Stephanie Yee (Equity Research VP)

Okay. Appreciate it. Thank you.

Operator (participant)

The next question comes from George Tong from Goldman Sachs. Please go ahead.

George Tong (Business and Information Service Analyst)

Hi, thanks. Good morning.

Jenny Scanlon (President and CEO)

Good morning.

George Tong (Business and Information Service Analyst)

Hi. You talked about mega trends around energy transition, the electrification of everything, digitization, all driving demand in industrial. Since these trends are very much longstanding, should the industrial segment be able to sustain the double-digit growth that you've seen over the past seven quarters into the foreseeable future?

Ryan Robinson (EVP and CFO)

Yeah. Appreciate the question. Our revenue guidance is on a consolidated basis, but we do see opportunity in each of the segments. I would say the fundamental things that have been driving industrial, we don't see material changes in those tailwinds.

We'll continue to invest against those opportunities. Our comparisons are getting steeper, and we want to set realistic expectations that we expect to achieve.

George Tong (Business and Information Service Analyst)

Understood. And then you touched on this a little bit earlier, but can you elaborate on how you expect higher tariffs to impact the business, either positively or negatively, across the business?

Jenny Scanlon (President and CEO)

Yes, George. Historically, tariffs have not had a material impact on our business. And as you know, our revenue is largely not dependent on volumes but dependent on the product innovation, new product development life cycles. Now, what we've seen, and we've seen this since 2017, 2018, when tariffs were first introduced on Chinese goods, appliances, and other items, what we've seen was that actually, in the early days, our revenue increased in 2018 and across 2019. And the majority of that was organic.

And where that comes from is, as a manufacturer, when you're facing tariffs, you're thinking about how do you balance out your costs and your situation. So you may start to shift your supply chain, change where you're manufacturing products. You may change out raw materials, and you're most likely value engineering your products to swap out components or just change the overall design. In many cases, each of those require retesting. So for us, regardless of tariffs, we follow our customers as they make the good business decisions that they make about their product cost, their manufacturing locations, their end market mix.

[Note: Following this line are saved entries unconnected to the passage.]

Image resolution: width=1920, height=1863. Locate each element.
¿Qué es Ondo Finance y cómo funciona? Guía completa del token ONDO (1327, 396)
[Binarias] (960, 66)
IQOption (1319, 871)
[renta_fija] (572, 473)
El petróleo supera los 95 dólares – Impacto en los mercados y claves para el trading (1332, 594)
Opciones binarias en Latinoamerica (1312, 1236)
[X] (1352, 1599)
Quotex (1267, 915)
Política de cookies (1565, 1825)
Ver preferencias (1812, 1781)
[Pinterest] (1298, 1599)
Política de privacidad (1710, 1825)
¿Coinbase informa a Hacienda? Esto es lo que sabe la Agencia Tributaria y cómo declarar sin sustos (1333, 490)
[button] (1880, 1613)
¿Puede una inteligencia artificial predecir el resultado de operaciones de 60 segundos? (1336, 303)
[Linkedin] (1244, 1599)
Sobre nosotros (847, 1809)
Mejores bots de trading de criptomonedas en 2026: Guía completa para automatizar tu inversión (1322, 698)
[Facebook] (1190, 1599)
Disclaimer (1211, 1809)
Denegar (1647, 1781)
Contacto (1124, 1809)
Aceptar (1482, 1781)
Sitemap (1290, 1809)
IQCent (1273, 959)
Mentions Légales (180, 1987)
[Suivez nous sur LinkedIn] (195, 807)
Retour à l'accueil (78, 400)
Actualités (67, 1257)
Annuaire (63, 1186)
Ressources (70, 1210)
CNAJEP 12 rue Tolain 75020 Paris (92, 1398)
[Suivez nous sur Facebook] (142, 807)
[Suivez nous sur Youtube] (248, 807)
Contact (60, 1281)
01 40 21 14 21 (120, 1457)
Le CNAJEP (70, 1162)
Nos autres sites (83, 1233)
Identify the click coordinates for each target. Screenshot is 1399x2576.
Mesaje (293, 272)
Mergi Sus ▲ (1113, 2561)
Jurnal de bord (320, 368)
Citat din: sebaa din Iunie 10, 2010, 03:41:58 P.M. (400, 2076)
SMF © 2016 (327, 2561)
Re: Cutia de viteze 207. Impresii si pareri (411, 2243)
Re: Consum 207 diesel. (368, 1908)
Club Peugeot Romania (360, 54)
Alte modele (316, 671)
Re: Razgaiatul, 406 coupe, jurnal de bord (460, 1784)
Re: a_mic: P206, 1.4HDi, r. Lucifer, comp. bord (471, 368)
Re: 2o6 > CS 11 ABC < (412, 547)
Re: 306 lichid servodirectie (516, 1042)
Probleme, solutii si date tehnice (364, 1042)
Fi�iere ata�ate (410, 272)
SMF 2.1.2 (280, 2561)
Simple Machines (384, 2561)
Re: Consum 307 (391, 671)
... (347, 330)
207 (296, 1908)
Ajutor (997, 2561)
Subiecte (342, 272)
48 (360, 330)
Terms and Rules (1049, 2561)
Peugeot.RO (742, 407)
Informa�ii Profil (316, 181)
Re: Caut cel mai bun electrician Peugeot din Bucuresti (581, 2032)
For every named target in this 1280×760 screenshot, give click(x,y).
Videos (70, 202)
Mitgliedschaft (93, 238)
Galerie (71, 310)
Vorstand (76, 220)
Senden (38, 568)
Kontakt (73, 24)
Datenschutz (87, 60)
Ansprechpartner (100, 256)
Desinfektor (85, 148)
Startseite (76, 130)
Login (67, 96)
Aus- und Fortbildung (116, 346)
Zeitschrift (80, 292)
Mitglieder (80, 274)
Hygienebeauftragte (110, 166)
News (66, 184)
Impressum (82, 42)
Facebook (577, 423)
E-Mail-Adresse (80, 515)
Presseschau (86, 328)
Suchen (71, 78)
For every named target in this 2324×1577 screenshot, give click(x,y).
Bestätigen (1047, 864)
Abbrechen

George Tong (Business and Information Service Analyst)

Very helpful. Thank you.

Operator (participant)

The next question comes from Andrew Nicholas from William Blair. Please go ahead.

Tom Rashawn (Analyst)

Hi, good morning. This is Tom Rashawn for Andrew Nicholas. Thanks for taking my question. I want [crosstalk] to touch on the margin guide.

I want to touch on the margin guide for 2025. So you plan to reach your 24% long-term margin target. I was wondering if you can kind of provide your thoughts on how you think about that as a jumping-off point into 2026 and beyond and kind of the structural margin expansion going from there and how high those levels can go.

Ryan Robinson (EVP and CFO)

Thank you. Yeah. We appreciate the question, Tom. And you're right. At the time of the IPO, we were coming off 2023, where we recorded 21.0% Adjusted EBITDA margin. And we had said that we had longer-term targets of greater than 24%. So that would be a 300 basis point increase. We were pleased to increase 190 basis points in 2024, and we were comfortable guiding towards approximately 24%, which would be another 110 basis points improvement this year.

So, moving towards those longer-term objectives in our second year as a public company. We're not going to stop there. We do see opportunity in all three segments to grow from there. We're not in a position to update that longer-term guidance more precisely at this point, but we're pleased with the progress that our teams are making.

Tom Rashawn (Analyst)

Thank you. And then on the Certification and Non-certification Testing in the quarter, I was wondering if you could provide some detail on the balance between volume and pricing driving growth there, and then, if possible, if you could have that also at the segment level between Industrial and Consumer. Thank you.

Ryan Robinson (EVP and CFO)

Yeah. On a consolidated basis, those two revenue streams in the quarter comprised about 57% of our consolidated revenue, and they lend themselves better to price volume comparisons because we are paid to complete a test.

There is a measurable unit of activity. And those revenue categories grew roughly 8% in the quarter. And it was a pretty even mix between price and volume, and we're pleased with that. We're continuing to show the ability to gradually increase and compound price over time, as well as getting increased demand and volume from our customers.

Operator (participant)

The next question comes from Andy Whitman from Baird. Please go ahead.

Andrew Wittman (Senior Research Analyst)

Yeah. Great. Thanks. I guess I just wanted to talk about the margins in a little bit different way. I mean, obviously, the quarter had very good adjusted EBITDA margin expansion. And so I was just wondering maybe for you, Ryan, if you could just talk about, was there a comp issue that made the EBITDA expansion so strong here? I'm just trying to think.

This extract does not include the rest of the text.